◆ STATED GOAL 1:
In the HUOMIL toy-data example, what profit value is assigned to item D?
◆ STATED GOAL 2:
Using the HUOMIL toy-data example, explain in one or two sentences what the small test is run for.
◆ STATED GOAL 3:
Please take the HUOMIL toy-data example further from its last line.

◆ QUOTED TEXT:
* Start *

HUOMIL class loaded successfully!


## Example Run (Toy Data)


In [7]:
# Small test with toy data
print("SMALL TEST: Verifying HUOMIL implementation")

toy_transactions = {
    'T1': [('A', 2), ('B', 6), ('C', 1)],
    'T2': [('A', 1), ('D', 3), ('G', 2)],
    'T3': [('B', 1), ('D', 2), ('G', 3)],
    'T4': [('A', 1), ('C', 5), ('D', 2)],
    'T5': [('B', 4), ('D', 1), ('F', 1)],
}

toy_profits = {
    'A': 3.0, 'B': 1.0, 'C': 1.0,
    'D': 5.0, 'F': 3.0, 'G': 2.0,
}

miner = HUOMIL(min_sup_ratio=0.4, min_uo_ratio=0.3)
results = miner.fit(toy_transactions, toy_profits)

print("\nResults:")

* End *

◆ SUPPLIED INFORMATION:
* Start *

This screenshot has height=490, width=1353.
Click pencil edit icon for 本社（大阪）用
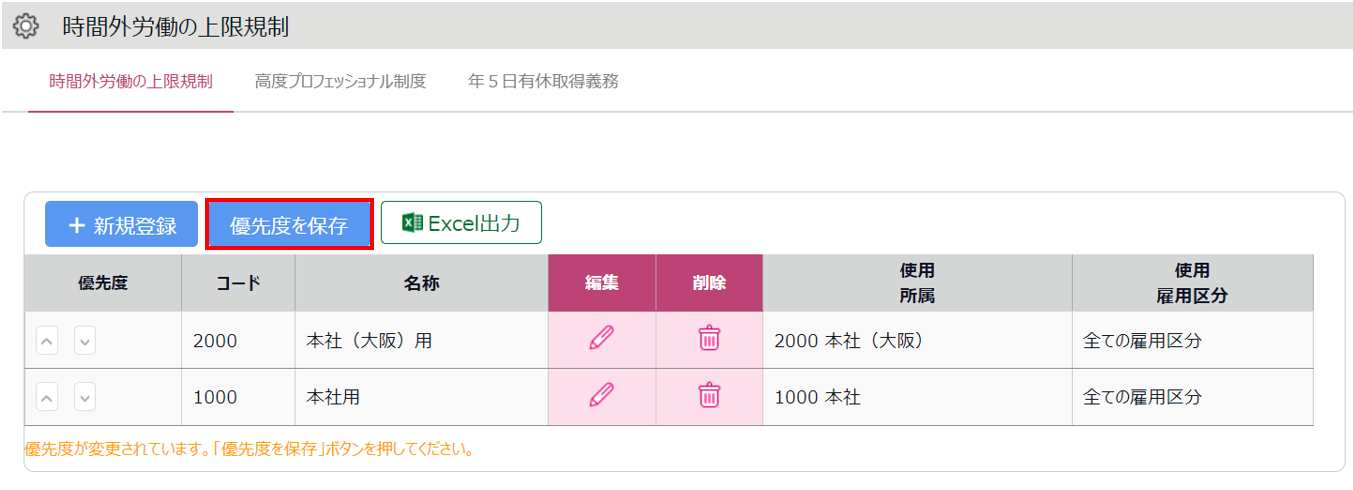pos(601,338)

* End *
* Start *

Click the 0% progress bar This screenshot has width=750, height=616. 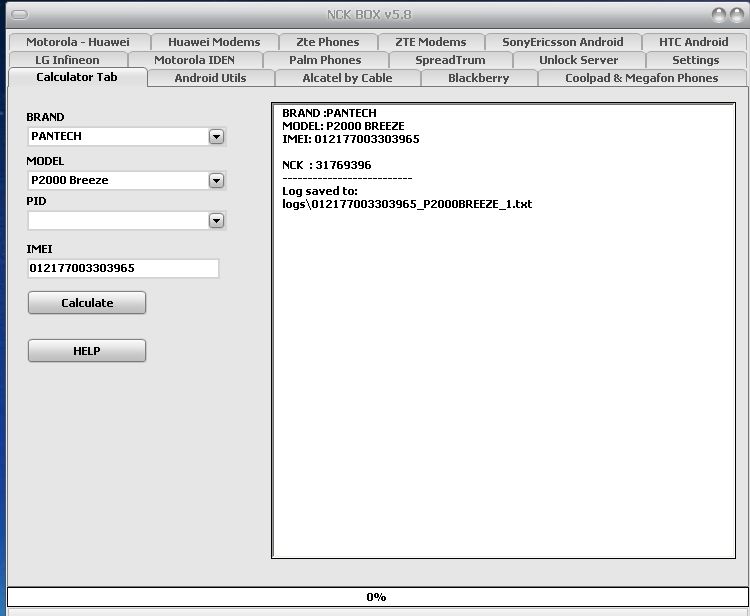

* End *

◆ WRITTEN REPLY 1:
5.0

◆ WRITTEN REPLY 2:
The small test runs HUOMIL on toy data to verify the HUOMIL implementation, as its comment and printed message state.

◆ WRITTEN REPLY 3:
for pattern, support, uo in results[:10]:
    print(f"  {pattern}: sup={support}, uo={uo:.4f}")

print("\nSmall test completed successfully!")

SMALL TEST: Verifying HUOMIL implementation

Starting HUOMIL Algorithm (Alpha=0.4, Beta=0.3)...
  [1/3] First database scan: calculating item support...
      Found 5 promising items (min_sup=2)
  [2/3] Second database scan: constructing GUO-ILs...
      Constructed 5 GUO-ILs
  [3/3] Mining patterns...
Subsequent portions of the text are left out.